### What is needed:
Starting with the line that has "Task: Click the avatar" and finishing with the line that has "This screenshot has height=297, width=681.", set down each line below exactly. Pictures are not copied.

### Information:
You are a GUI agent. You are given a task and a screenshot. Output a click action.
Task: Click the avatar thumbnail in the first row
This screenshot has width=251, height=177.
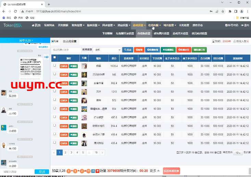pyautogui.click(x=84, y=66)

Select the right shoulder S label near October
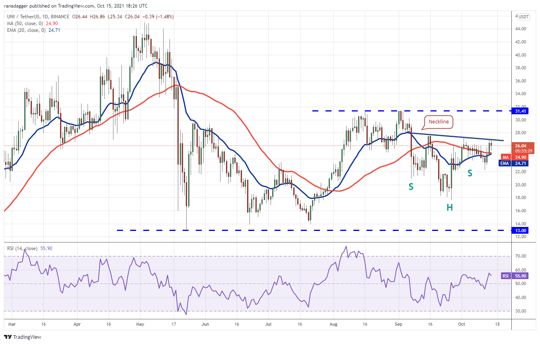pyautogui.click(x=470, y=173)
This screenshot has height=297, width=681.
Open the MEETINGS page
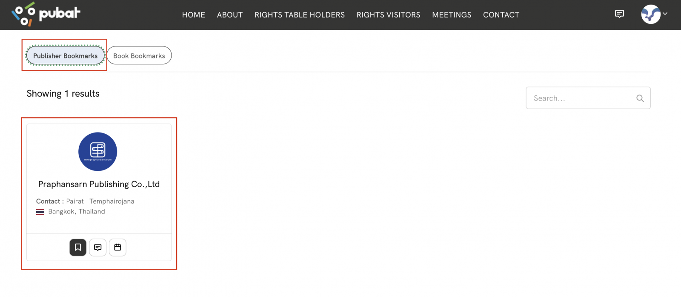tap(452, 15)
==
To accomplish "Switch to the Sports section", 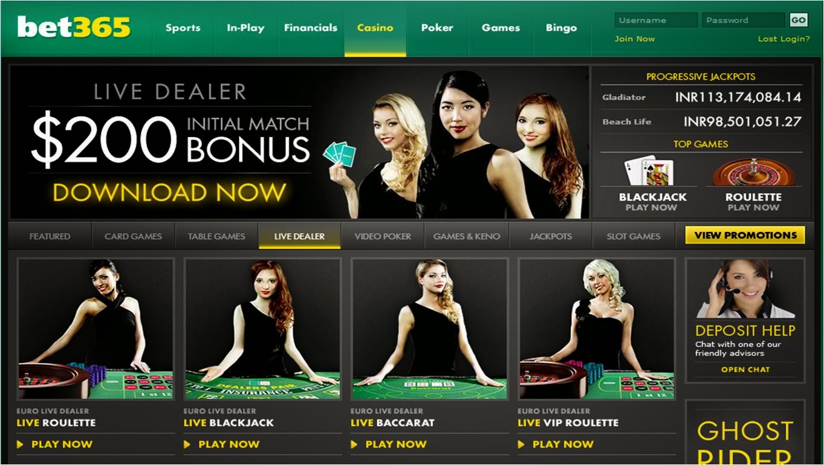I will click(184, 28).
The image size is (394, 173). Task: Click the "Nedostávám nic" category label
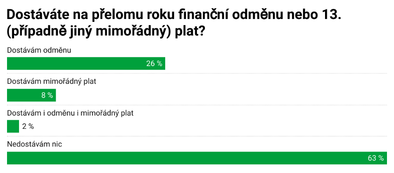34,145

### Result for this exercise:
Task: Click the avatar thumbnail in the first row
This screenshot has width=251, height=177.
pyautogui.click(x=84, y=66)

Select the right shoulder S label near October
pyautogui.click(x=470, y=173)
This screenshot has height=297, width=681.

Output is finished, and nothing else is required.